Hoedown: Donkey riding
This would be the first of many problematic hoedowns for Steve, but he has a cheeky joke, still:
“I was riding my donkey, up a stony pass
I fell off….[smirk] onto the grass…”
Also, this one he actually ends pretty well, so…it’d get worse over time
Colin, for the first time in this particular game, cops out:
“I like to ride my donkey, I ride him all day long.
He is very very very very very strong.”
Then, not having another verse, he just smiles and nods for the remaining bars.
Tony, before his verse, audibly yelps in agony, which should say a lot about how much he enjoys this game.
Tony does land on his feet about filming ‘certain videos’ with this donkey, putting a capper on a frenzied but good Hoedown.
Overall: Incredibly solid all the way through, a sort of standard for this era of whose line. Both pairings had great showcases throughout the night, capitalizing on new games as well as reviving once-dire ones (Film Dub was better tonight as a two-piece game than it’s been in years), and letting ensemble pieces power the show. Ryan and Colin just barely rose above Steve and Tony in this one, with an emphasis on the goofy nature of Colin’s performance tonight. No games truly stood out as ‘landmarks’, but there was nothing terrible, which is expected with this crowd.

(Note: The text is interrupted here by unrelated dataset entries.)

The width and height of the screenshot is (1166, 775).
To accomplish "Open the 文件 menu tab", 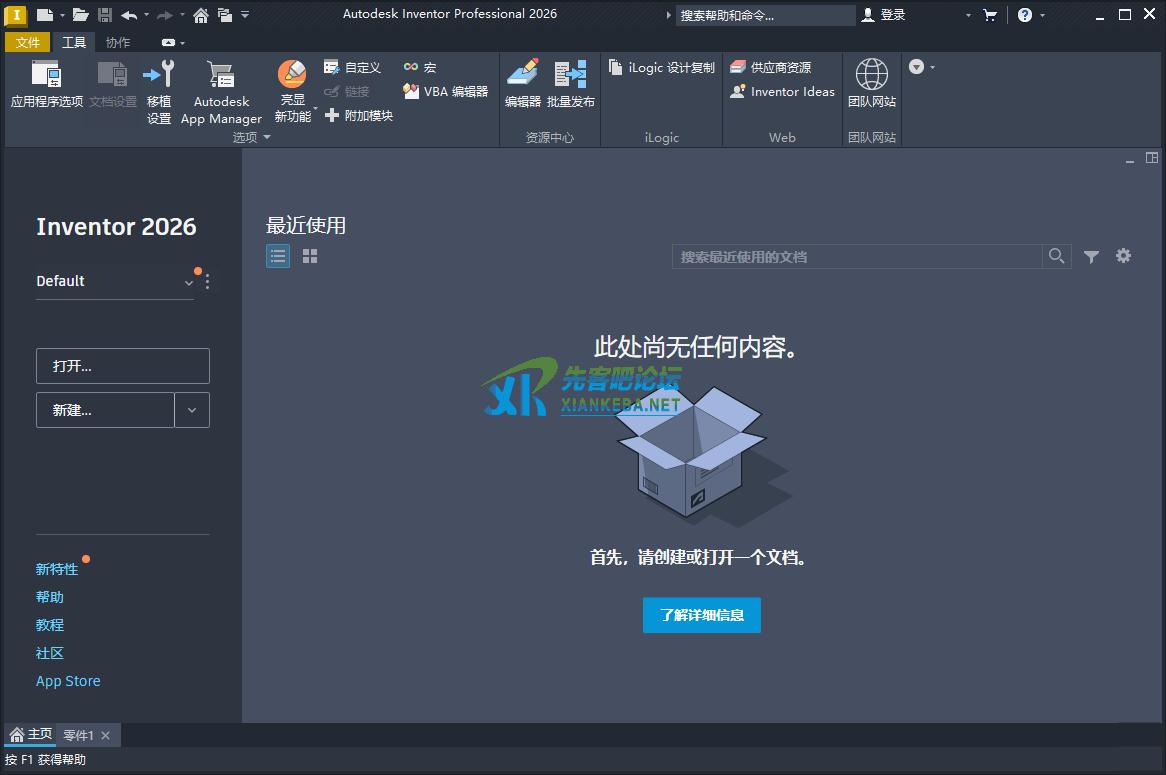I will pos(28,43).
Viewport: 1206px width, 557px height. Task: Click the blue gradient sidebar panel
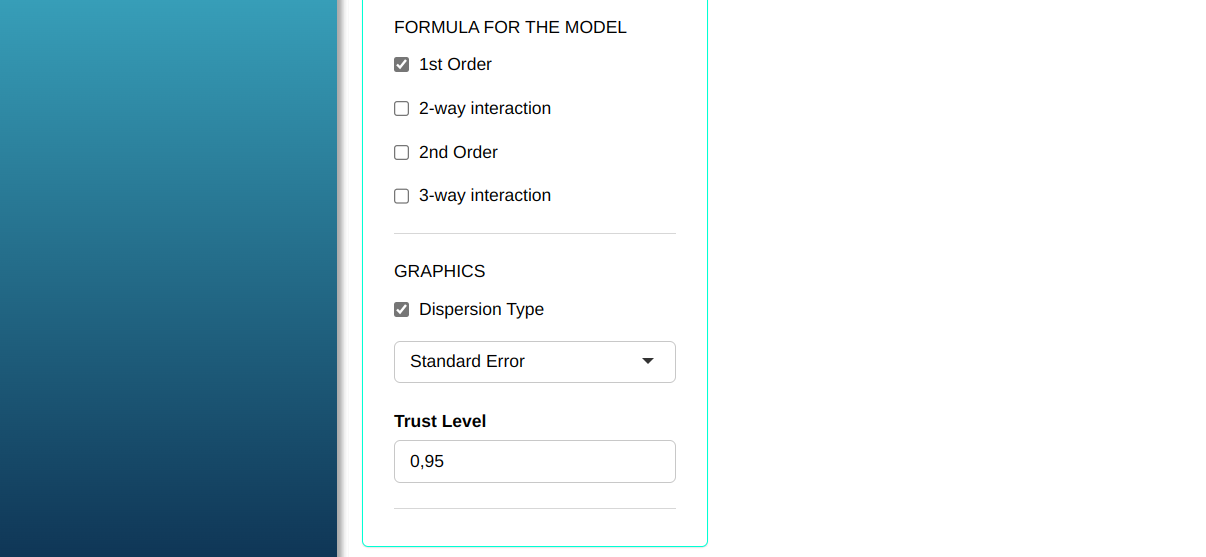tap(168, 280)
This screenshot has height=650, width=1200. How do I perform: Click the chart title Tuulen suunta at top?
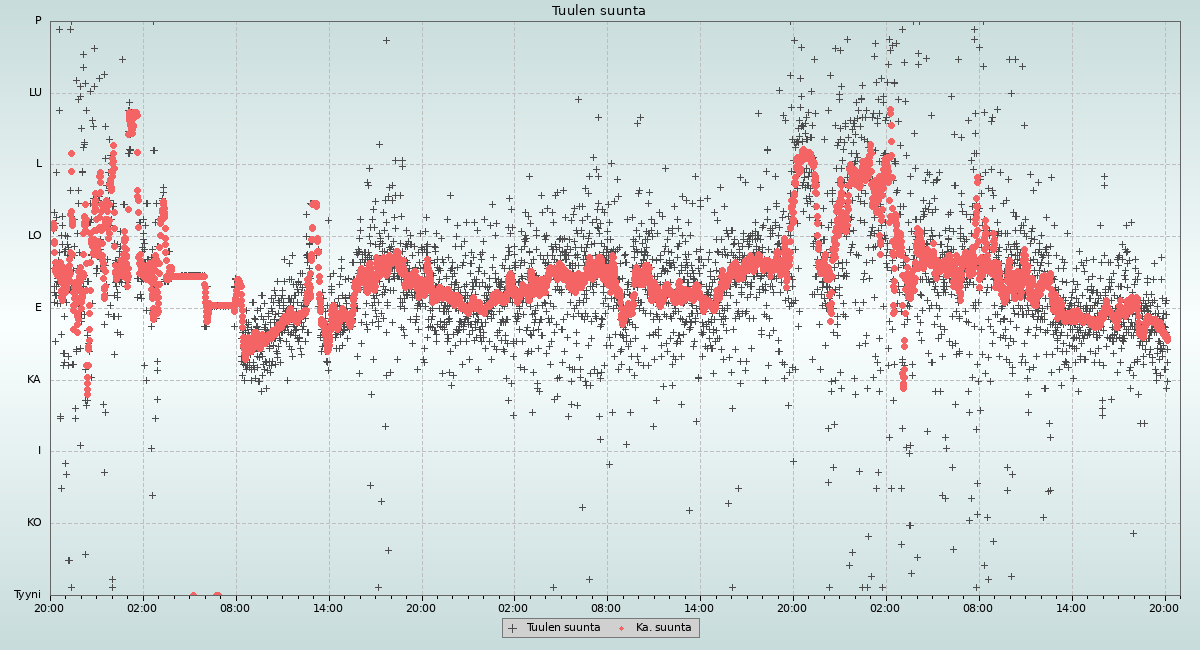pyautogui.click(x=598, y=11)
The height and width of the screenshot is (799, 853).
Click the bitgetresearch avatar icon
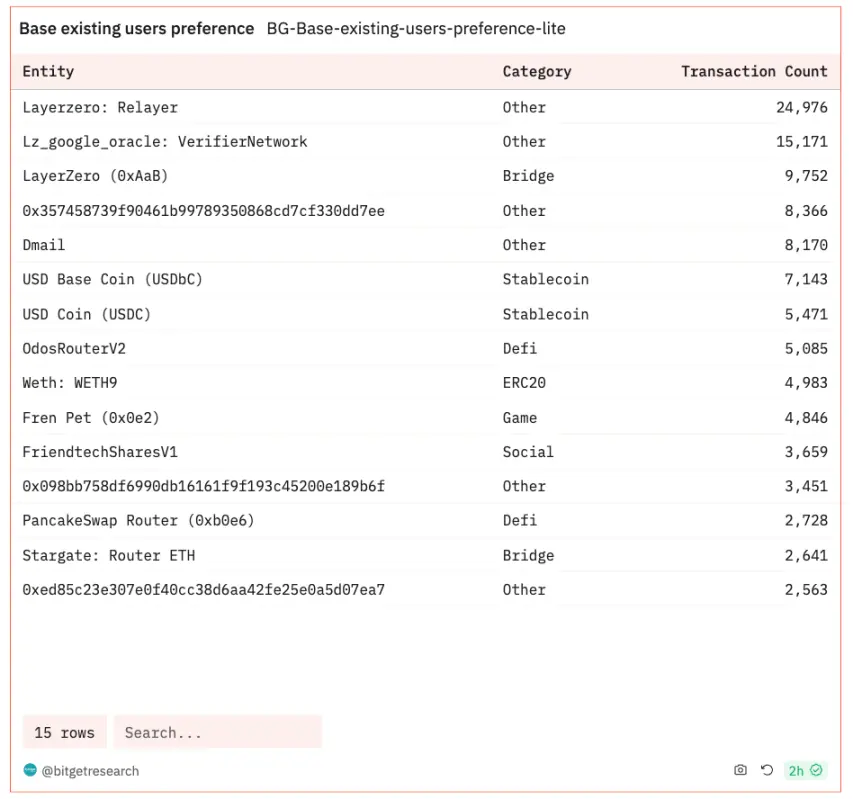tap(30, 770)
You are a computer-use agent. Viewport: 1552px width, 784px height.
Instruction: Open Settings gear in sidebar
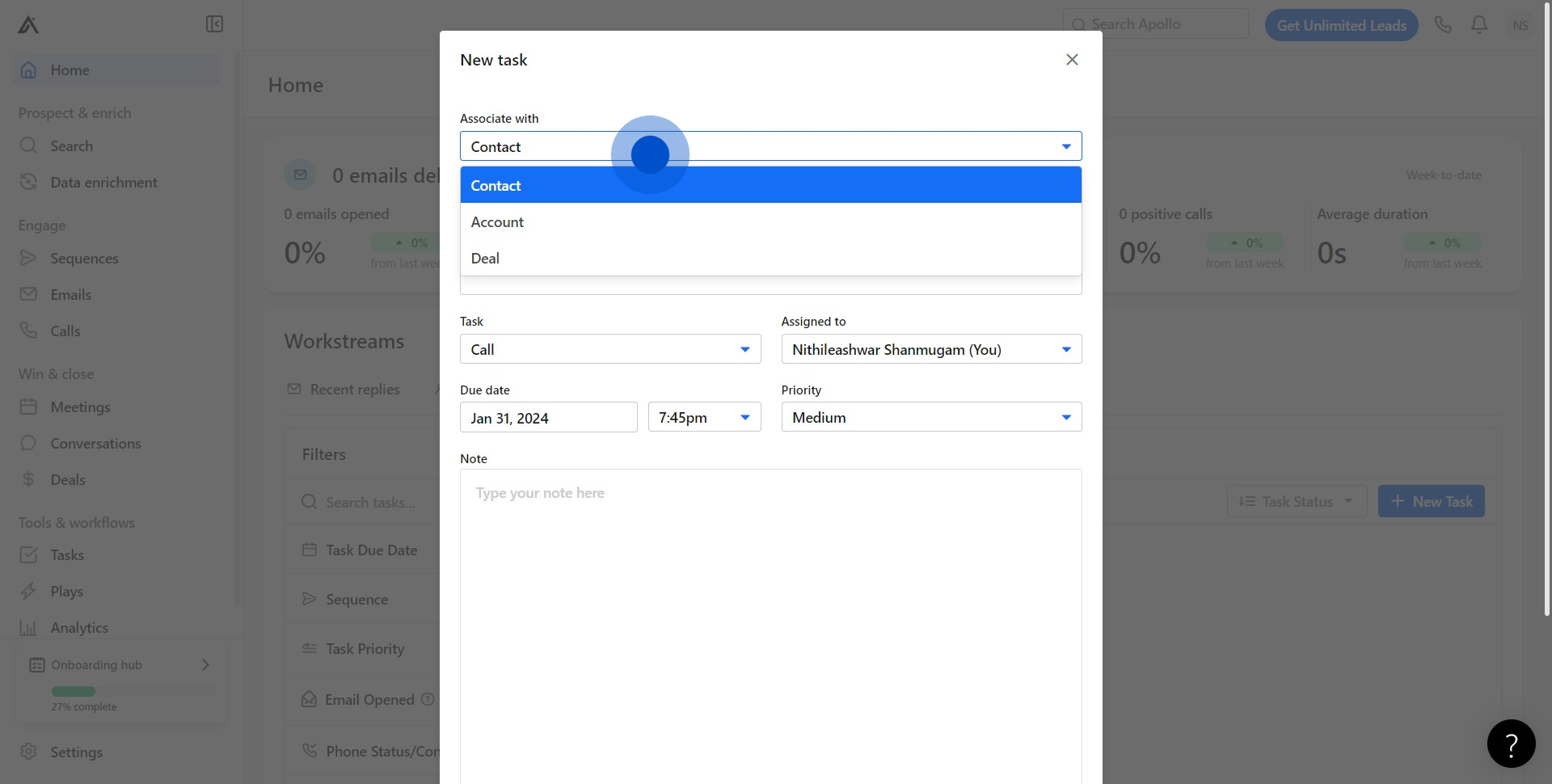(x=29, y=752)
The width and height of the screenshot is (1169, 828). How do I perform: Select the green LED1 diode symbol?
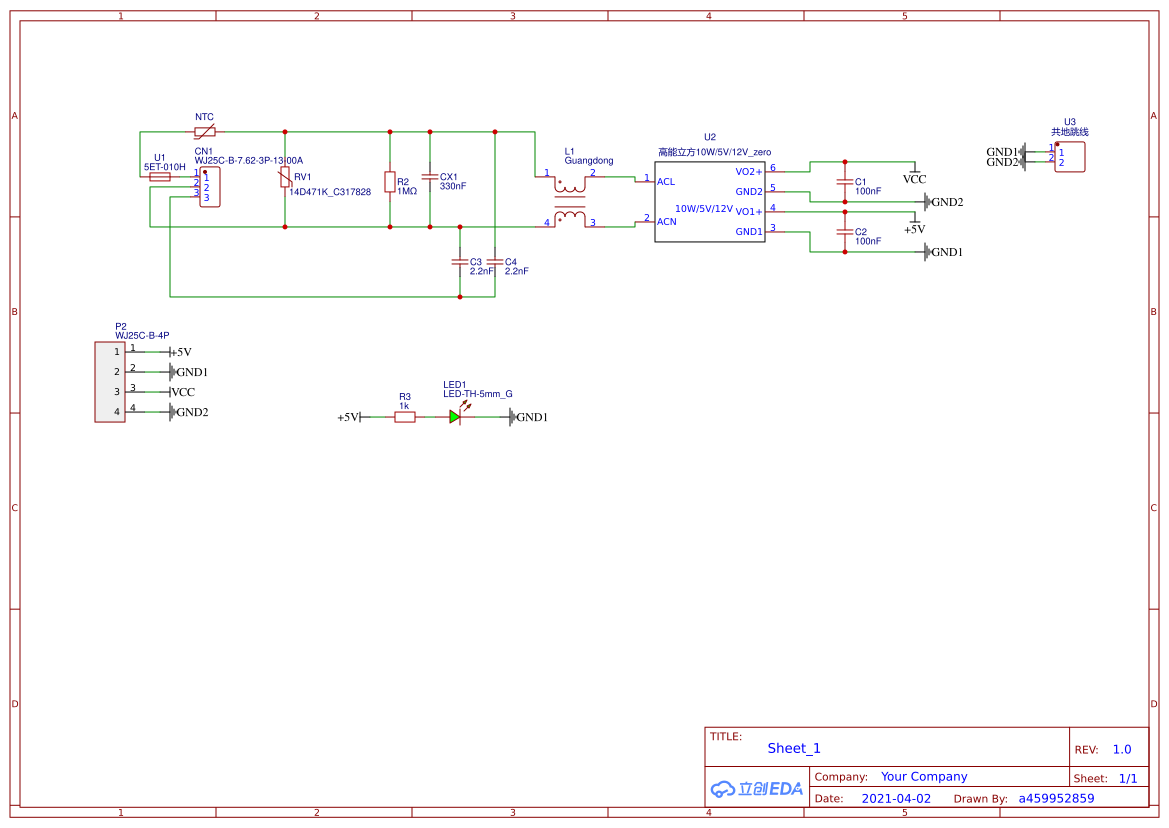[455, 417]
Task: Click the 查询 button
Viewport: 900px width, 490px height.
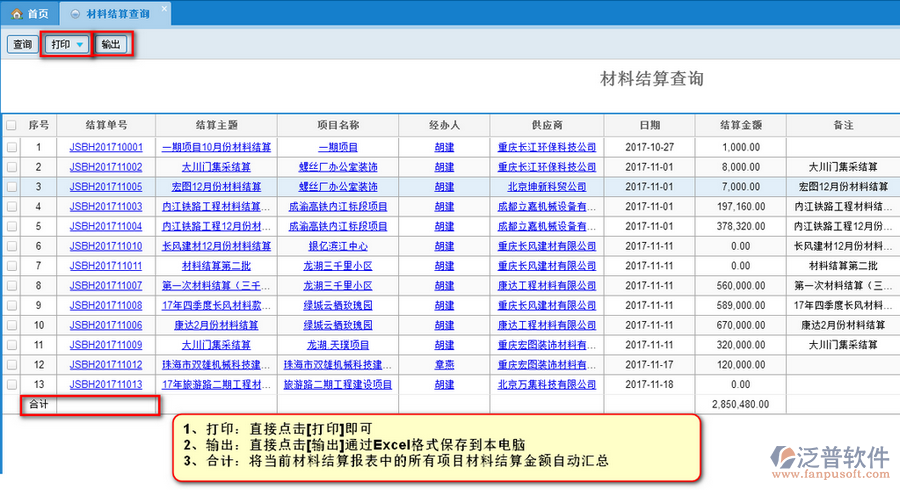Action: point(21,45)
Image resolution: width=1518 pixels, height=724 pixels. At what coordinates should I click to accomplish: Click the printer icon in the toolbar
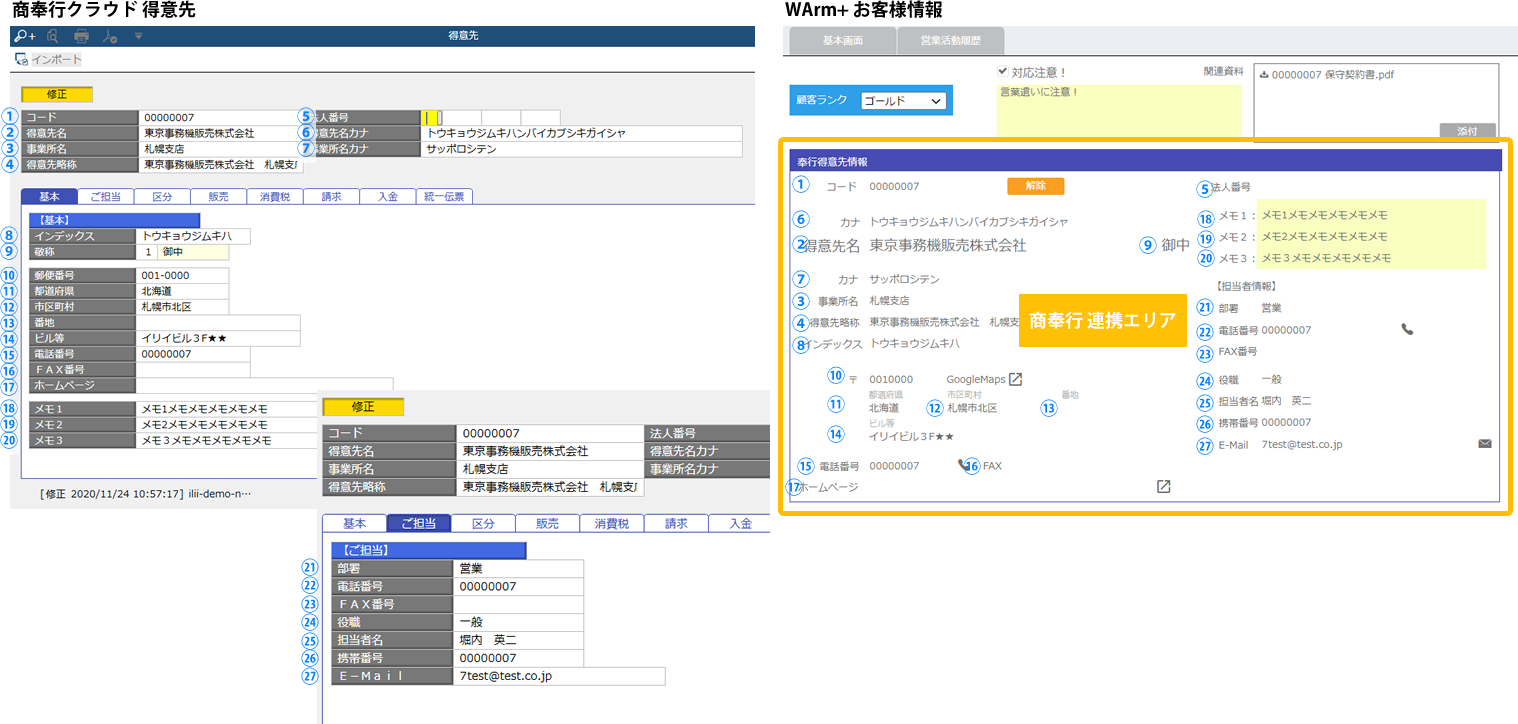click(x=82, y=36)
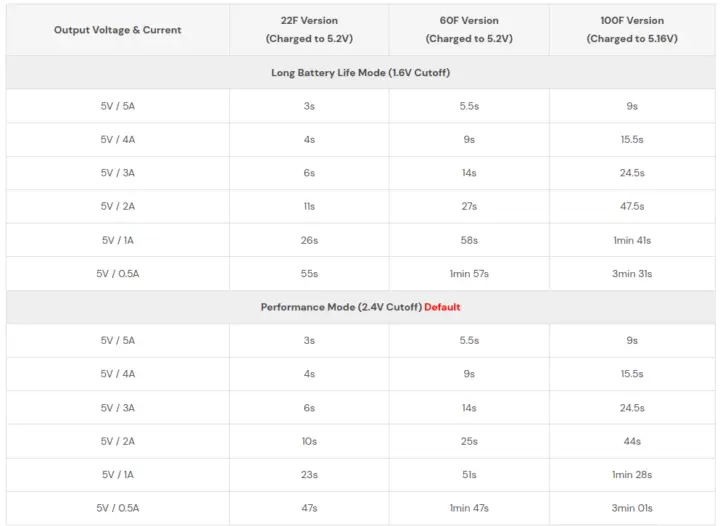Click the '51s' cell

point(469,475)
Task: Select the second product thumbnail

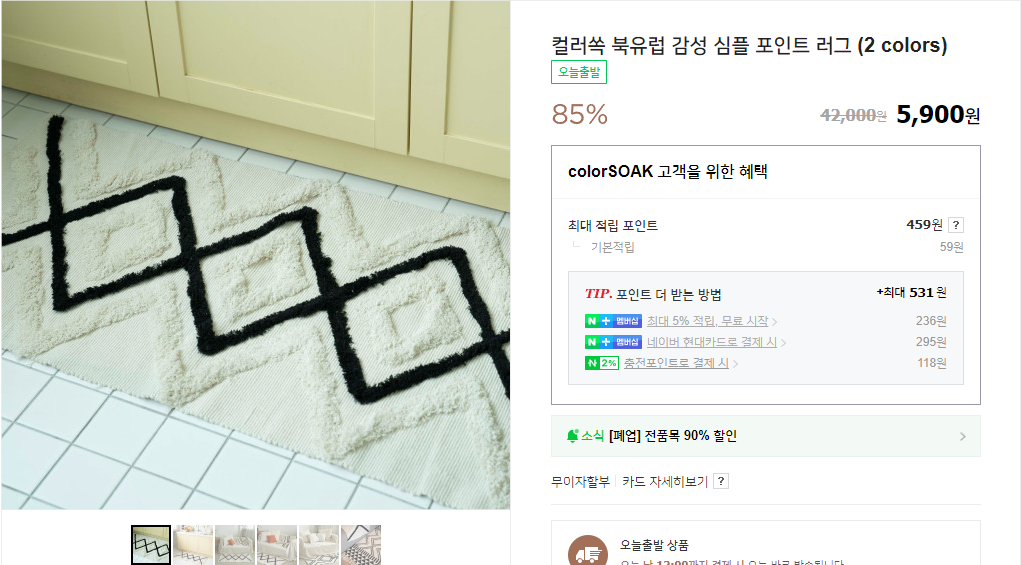Action: 193,545
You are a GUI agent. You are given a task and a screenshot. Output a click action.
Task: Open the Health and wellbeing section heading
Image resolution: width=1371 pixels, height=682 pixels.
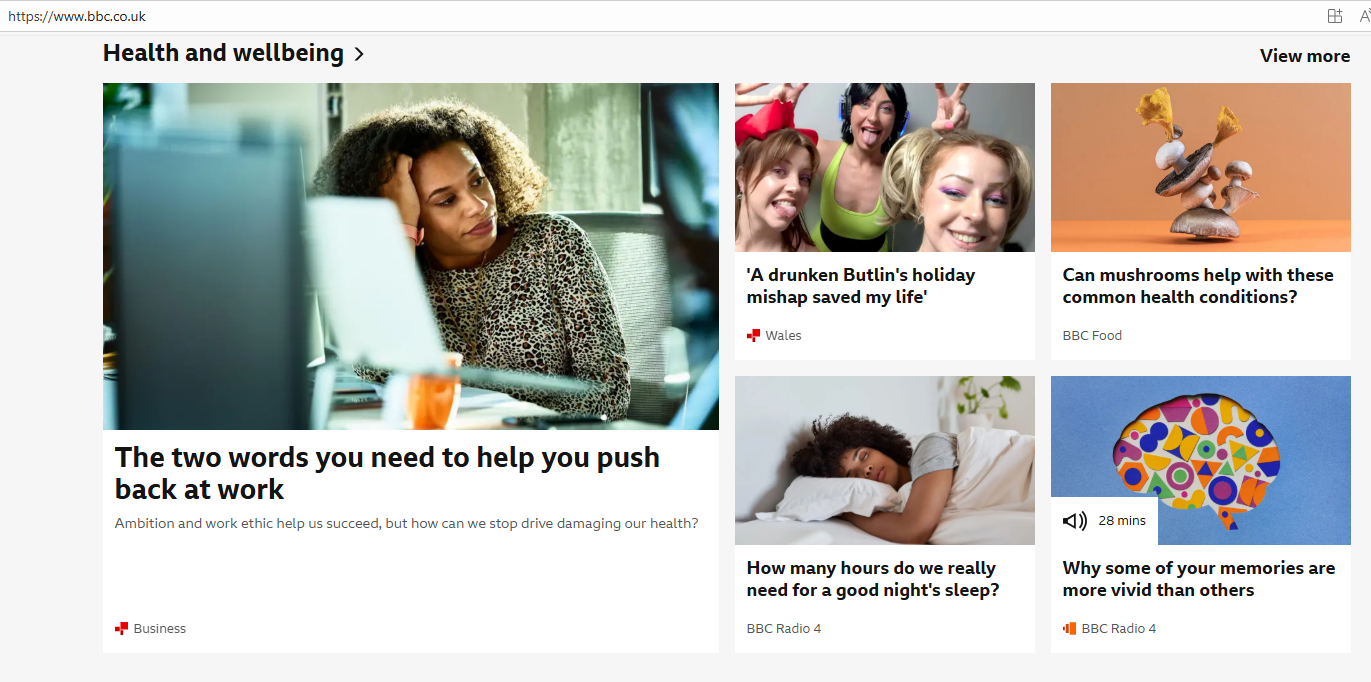pyautogui.click(x=223, y=54)

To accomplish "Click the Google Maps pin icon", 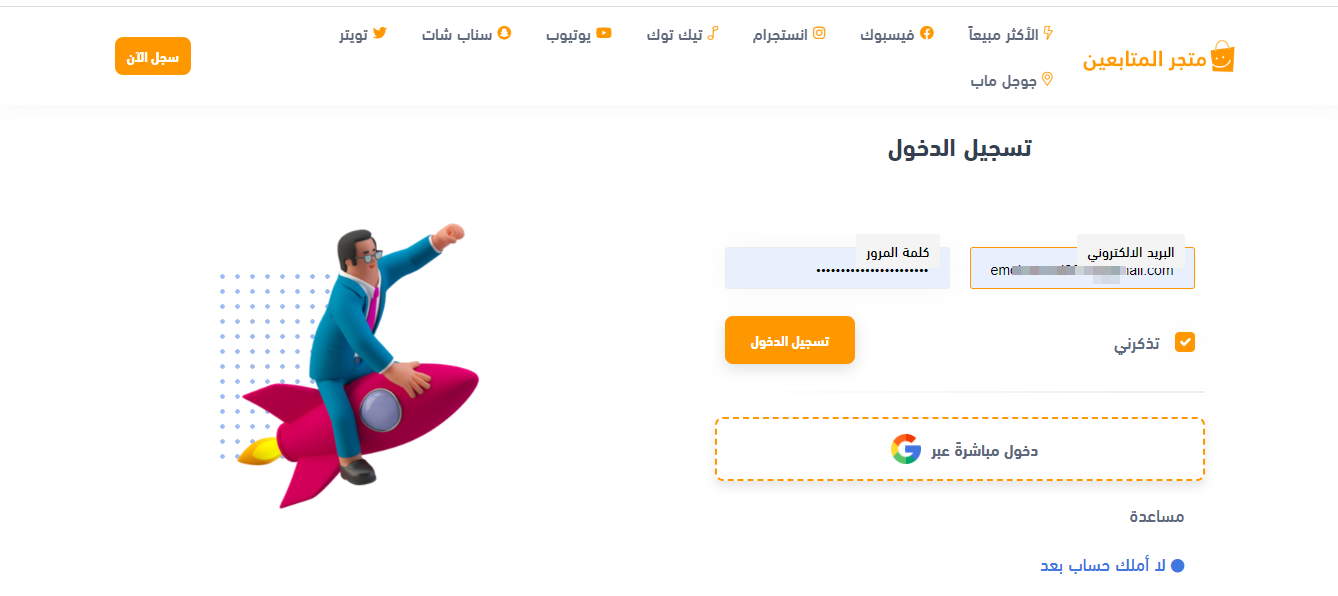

Show Winners: Colin and Ryan
Best Performer: Colin, for giving great performances even when surrounded by equally funny people.
Worst Performer: Steve Frost, just for being slightly-less put-together than the rest of the pack, though still doing great throughout the night.
Best Game: Questions Only, topping Changing Emotions just by having more consistent laughs.
Worst Game: Film and Theatre Styles v2, only by default, for being slightly less funny than the rest of the show.